**TEXT SEGMENT:**
═══
Wellington College International Shanghai is a co-educational day and boarding school with over 1,100 pupils, aged 3 to 18 years old.
Wellington shares its not-for-profit status and royal foundation with its sister school, Wellington College in the UK, which was originally founded by Queen, Victoria in 1859 as the national memorial to Arthur Wellesley, the 1st Duke of Wellington.

Leadership

The Master of Wellington College International Shanghai is Gerard MacMahon.

As of August 2017, Gerard MacMahon is the Executive Master for all Wellingtons schools in Shanghai (as of August 2018, this will include Wellington College Bilingual Shanghai). Eleanor Prescott is the Principal of the international school.

Curriculum

Wellington pupils follow a mixture of the British National Curriculum and the International Primary Curriculum from Pre-Nursery until Year 9, which leads to the International General Certificate of Secondary Education IGCSE in Years 10–11. In Years 12 and 13, the pupils study for the highly recognised International Baccalaureate Diploma Programme (IBDP).

Sport

Throughout the academic year, pupils are able to experience all major sport, including football, cricket, rugby, netball, swimming, athletics, and racket sports such as tennis and badminton. In addition to these, more sports are offered within the co-curricular activities including scuba diving and martial arts.
═══
**MATERIAL SUPPLIED:**

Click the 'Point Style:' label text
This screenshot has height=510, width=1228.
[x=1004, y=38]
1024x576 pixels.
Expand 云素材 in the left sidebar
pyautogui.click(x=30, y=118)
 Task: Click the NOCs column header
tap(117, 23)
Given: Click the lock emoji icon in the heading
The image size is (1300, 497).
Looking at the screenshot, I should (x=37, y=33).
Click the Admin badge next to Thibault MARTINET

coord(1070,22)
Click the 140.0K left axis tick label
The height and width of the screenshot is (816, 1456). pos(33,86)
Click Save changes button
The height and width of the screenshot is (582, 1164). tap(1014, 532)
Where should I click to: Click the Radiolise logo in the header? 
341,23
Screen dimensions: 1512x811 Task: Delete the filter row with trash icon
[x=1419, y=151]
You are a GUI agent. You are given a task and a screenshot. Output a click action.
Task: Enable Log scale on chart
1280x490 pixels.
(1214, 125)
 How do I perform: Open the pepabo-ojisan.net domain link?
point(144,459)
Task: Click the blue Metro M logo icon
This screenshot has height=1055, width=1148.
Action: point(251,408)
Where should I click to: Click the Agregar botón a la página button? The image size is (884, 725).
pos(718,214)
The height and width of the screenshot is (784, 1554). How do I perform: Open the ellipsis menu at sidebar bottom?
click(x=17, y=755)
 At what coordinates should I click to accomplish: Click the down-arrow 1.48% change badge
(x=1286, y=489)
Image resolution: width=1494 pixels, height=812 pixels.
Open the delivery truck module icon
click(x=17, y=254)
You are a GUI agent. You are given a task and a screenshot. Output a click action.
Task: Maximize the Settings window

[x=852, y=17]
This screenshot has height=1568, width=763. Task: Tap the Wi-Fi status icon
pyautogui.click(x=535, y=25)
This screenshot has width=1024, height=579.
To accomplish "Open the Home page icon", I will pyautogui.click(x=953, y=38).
═══
**INSTRUCTIONS:**
1 – In the profile of Wellington College International Shanghai, what do pupils in Years 12 and 13 study for?
2 – Carry on the profile of Wellington College International Shanghai, starting after its final sentence.

**FINAL RESULTS:**
1 – The International Baccalaureate Diploma Programme (IBDP).

2 –
Pupils have the opportunity to compete at home and abroad. The college is invited or hosts a range of sporting competitions through our membership in leagues including the Federation of British International Schools in Asia (FOBISIA) and Association of China and Mongolia International Schools (ACAMIS).

The college is home to a sports hall, three football pitches, a 400-meter all-weather synthetic running track, tennis and basketball courts, and two swimming pools, including a 25 metres, six-lane competition pool, amongst multiple other indoor and outdoor facilities.

Activities

Various co-curricular activities run from Monday to Thursday as an integral and compulsory part of the school day from Year 3 onwards. Annual events like Summer Festival and Arts Festival also provide opportunities for pupils to perform and showcase their learning and talent across drama, dance, music, creative writing, art and design.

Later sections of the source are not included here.